Scaling Up Automated Interactions in Multiagent Environments Through Learning and Value of Time Calculation

This work builds on the results of rational coordination and it extends them in a number of directions. First, we are continuing the current implementation of the coordination and communication algorithms in scaled-up defense scenarios, involving up to ten defense batteries coordinating while being attacked by up to twenty hostile missiles. Since optimal decision-making in these scenarios uses considerable computational resources, we use them to investigate the basis of numerous approximation algorithms that can be used to save processing time while the agents make decisions about how to coordinate in such numerous groups.

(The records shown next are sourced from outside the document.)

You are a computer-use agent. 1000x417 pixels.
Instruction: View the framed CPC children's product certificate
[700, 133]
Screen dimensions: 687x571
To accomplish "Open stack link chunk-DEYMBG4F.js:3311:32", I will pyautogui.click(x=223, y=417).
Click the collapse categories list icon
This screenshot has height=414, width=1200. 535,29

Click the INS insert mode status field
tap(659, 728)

These approximations include condition-action rules on how to coordinate and communicate, compiled from optimal decision-theoretic results using inductive learning; iterative deepening methods; methods that allow the agents to model only their closest neighbors while coordinating; and methods that neglect models of agents that have sufficiently small probability of being correct.

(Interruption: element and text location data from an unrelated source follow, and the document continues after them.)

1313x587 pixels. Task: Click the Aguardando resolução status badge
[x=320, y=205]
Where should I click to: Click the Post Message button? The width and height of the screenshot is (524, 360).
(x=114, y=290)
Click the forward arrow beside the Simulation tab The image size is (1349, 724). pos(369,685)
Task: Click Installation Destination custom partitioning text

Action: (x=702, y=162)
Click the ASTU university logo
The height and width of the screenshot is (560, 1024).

We are formulating the theoretical basis for estimating performance of the approximate methods in various circumstances, and we are validating these estimates using experiments. The result of this work will be a well understood suite of approximation and simplification tools together with their performance characteristics.

Second, we are extending our multi-agent interaction model by introducing the concept of the value of time. This notion is crucial in urgent situations, when decisions have to be made under time pressure and uncertainty. We are integrating this concept into the framework of recursive modeling used for optimal coordination and communication in multi-agent situations. Consequently, the decision-making process is modified to optimize the quality of decisions including the value of time. Using the concept of value of time the trade-off between the time saved and possible suboptimal performance achieved by the approximation algorithms can be made based on principled decision-theoretic grounds.

Third, are continuing our work in Bayesian learning mechanisms useful in multi-agent encounters. The previously developed and implemented Bayesian learning was used to update the probabilities associated with alternative models of the other agents based on their observed behavior, but it was not sufficient to propose new, better models of the agents involved in the interaction. During our current effort we use Bayesian learning to create new models of the agents. These new models will then be allowed to compete with the pre-existing models by having their probability updated by the Bayesian update already implemented.